All Listed companies and large private organizations prepare financial statements periodically. The objective of creating financial statements is to show company’s financial position for a given period. This allows users of financial information to analyze. Financial statements give assessment of a organization profitability, liquidity and operational efficiency. As a result, it becomes necessary for managers to analyze the financial statements.

Tools and techniques of financial statement analysis

  1. Comparative Statement or Comparative Financial and Operating Statements.
  2. Common Size Statements.
  3. Trend Ratios or Trend Analysis.
  4. Average Analysis.
  5. Statement of Changes in Working Capital.
  6. Fund Flow Analysis.
  7. Cash Flow Analysis.
  8. Ratio Analysis.
  9. Cost Volume Profit Analysis

1. Comparative Statements

Comparative statements deal with the comparison of different items of the Profit and Loss Account and Balance Sheets of two or more periods. Separate comparative statements are prepared for Profit and Loss Account as Comparative Income Statement and for Balance Sheets.

As a rule, any financial statement can be presented in the form of comparative statement such as comparative balance sheet, comparative profit and loss account, comparative cost of production statement, comparative statement of working capital and the like.

2. Comparative Income Statement

Three important information are obtained from the Comparative Income Statement. They are Gross Profit, Operating Profit and Net Profit. The changes or the improvement in the profitability of the business concern is find out over a period of time. If the changes or improvement is not satisfactory, the management can find out the reasons for it and some corrective action can be taken.

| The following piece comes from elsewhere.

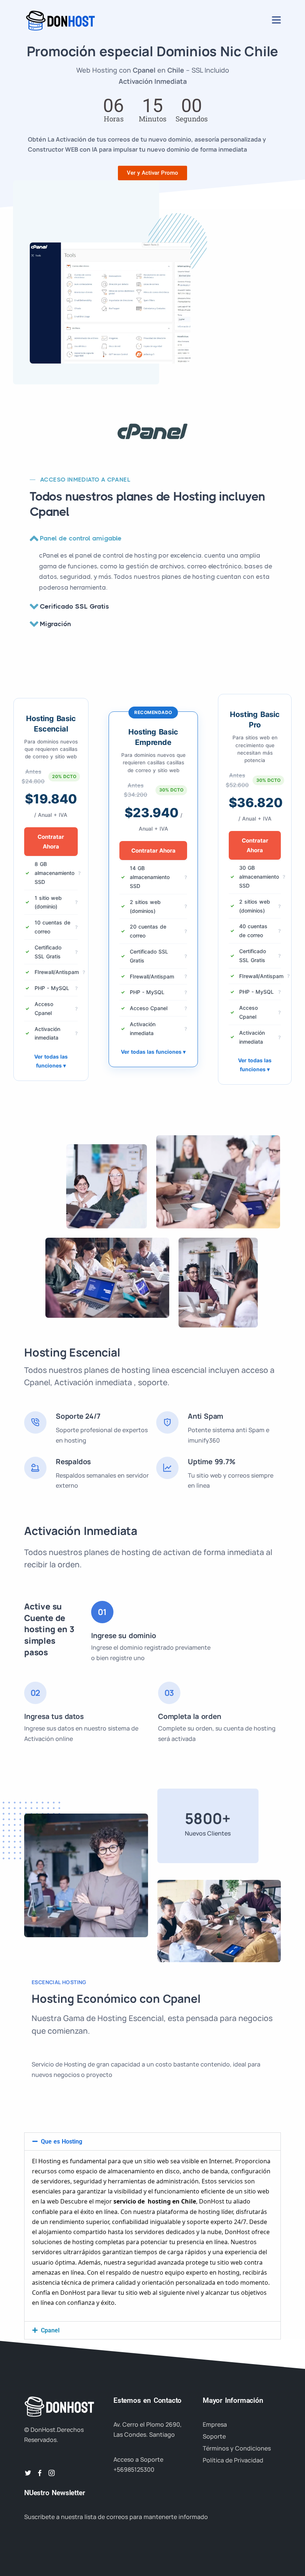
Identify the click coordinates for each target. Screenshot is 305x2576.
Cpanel (50, 2330)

3. Comparative Balance Sheet

The financial condition of the business concern can be find out by preparing comparative balance sheet. The various items of Balance sheet for two different periods are used. The assets are classified as current assets and fixed assets for comparison. Likewise, the liabilities are classified as current liabilities, long term liabilities and shareholders’ net worth. The term shareholders’ net worth includes Equity Share Capital, Preference Share Capital, Reserves and Surplus and the like.

4. Common Size Statements

A vertical presentation of financial information is followed for preparing common-size statements. Besides, the rupee value of financial statement contents are not taken into consideration. But, only percentage is considered for preparing common size statement.

The total assets or total liabilities or sales is taken as 100 and the balance items are compared to the total assets, total liabilities or sales in terms of percentage. Thus, a common size statement shows the relation of each component to the whole. Separate common size statement is prepared for profit and loss account as Common Size Income Statement and for balance sheet as Common Size Balance Sheet.

5. Trend Analysis

The ratios of different items for various periods are find out and then compared under this analysis. The analysis of the ratios over a period of years gives an idea of whether the business concern is trending upward or downward. This analysis is otherwise called as Pyramid Method.

6. Average Analysis

Whenever, the trend ratios are calculated for a business concern, such ratios are compared with industry average. These both trends can be presented on the graph paper also in the shape of curves. This presentation of facts in the shape of pictures makes the analysis and comparison more comprehensive and impressive.

7. Statement of Changes in Working Capital

The extent of increase or decrease of working capital is identified by preparing the statement of changes in working capital. The amount of net working capital is calculated by subtracting the sum of current liabilities from the sum of current assets. It does not detail the reasons for changes in working capital.

8. Fund Flow Analysis

Fund flow analysis deals with detailed sources and application of funds of the business concern for a specific period. It indicates where funds come from and how they are used during the period under review. It highlights the changes in the financial structure of the company.

9. Cash Flow Analysis

Cash flow analysis is based on the movement of cash and bank balances. In other words, the movement of cash instead of movement of working capital would be considered in the cash flow analysis. There are two types of cash flows. They are actual cash flows and notional cash flows.

10. Ratio Analysis

Ratio analysis is an attempt of developing meaningful relationship between individual items (or group of items) in the balance sheet or profit and loss account. Ratio analysis is not only useful to internal parties of business concern but also useful to external parties. Ratio analysis highlights the liquidity, solvency, profitability and capital gearing.

11. Cost Volume Profit Analysis

This analysis discloses the prevailing relationship among sales, cost and profit. The cost is divided into two. They are fixed cost and variable cost. There is a constant relationship between sales and variable cost. Cost analysis enables the management for better profit planning.